Task objective:
According to the album review below, how long is the track "Mask for Delicate Aesthetes"?

Text block:
## START

On 'Surovitsa' you get the impression of something slogging through some type of pebbly terra, finally reaching an area where strange lifeforms hold sway. There is such a collage of different, yet purposeful sounds, some acoustic, some electronic. An eclectic guitar (by Jury Starosotnikov) plays a suspenseful sustained tonal rise (think Pink Floyd in Umma Gumma days) that culminates into a brief resounding 'BLANG' for lack of a better description. Frenetic string scrapes on the bridge leading into a wailing entity while low, slow moving orchestration fills in the background.

'Lethargie' puts the listener on more solid footing, as a melancholic slow-moving theme plays out with higher strings accented by the occasional chime. Very classical sounding. There is a sweet and sad feel to this piece, and understated drama. 'Mask for Delicate Aesthetes' is the longest track on the album at 14:35. It begins atmospherically, but soon a rhythmic sequence comes into play. It comes and goes as synth ambience fills in the background. This may be as close as it come to anything conventional (and I use that word loosely) in the realm of IDM, more Autechre-style than anything else. Eventually the sequence disappears and is replaced by more ominous electronics'¦think Klaus Schulz being kind of 'out there'. An Enoesque melodic passage follows, and I have come to realize that this album is absolute cinematic genius. I don't think I have ever heard anything like it. A stronger melodic theme develops toward the end with some phantomesque violin courtesy of Oleg Huhua while sporadic noises erupt in the background. Magic, pure magic.

## END

Provided data:
## START

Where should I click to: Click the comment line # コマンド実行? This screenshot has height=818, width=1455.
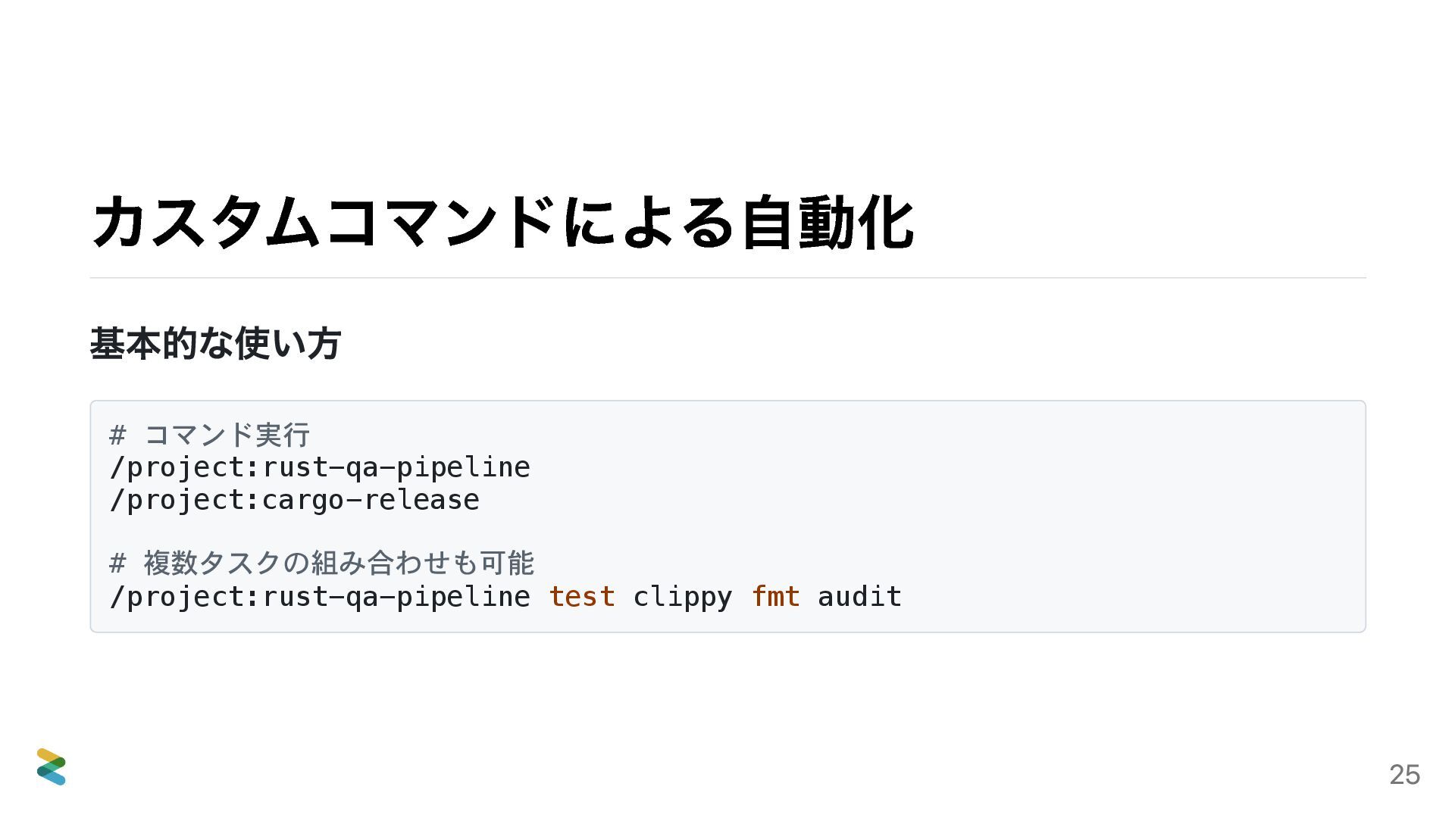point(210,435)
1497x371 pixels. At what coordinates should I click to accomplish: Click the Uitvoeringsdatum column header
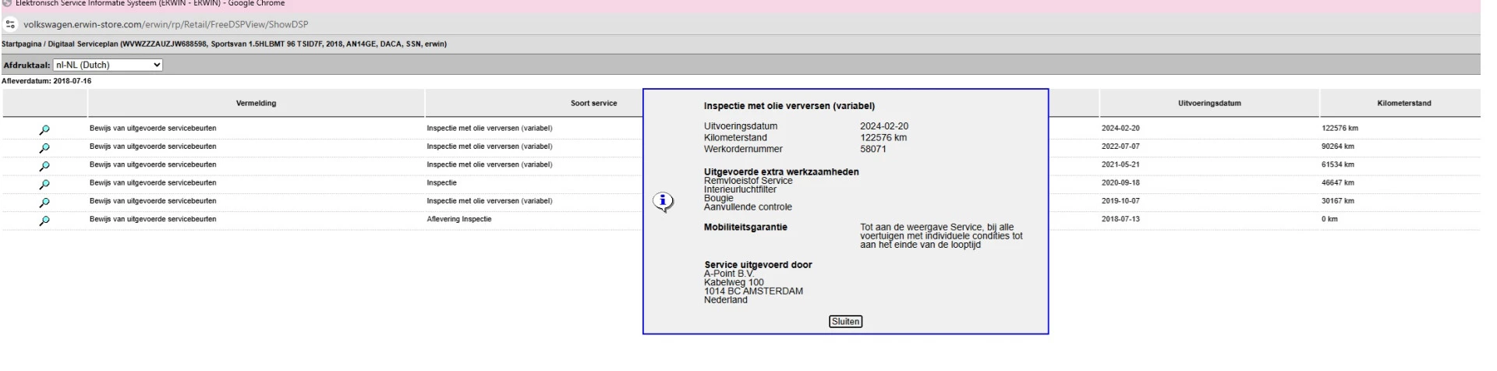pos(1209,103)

## END

Answer in full:
14:35, making it the longest track on the album.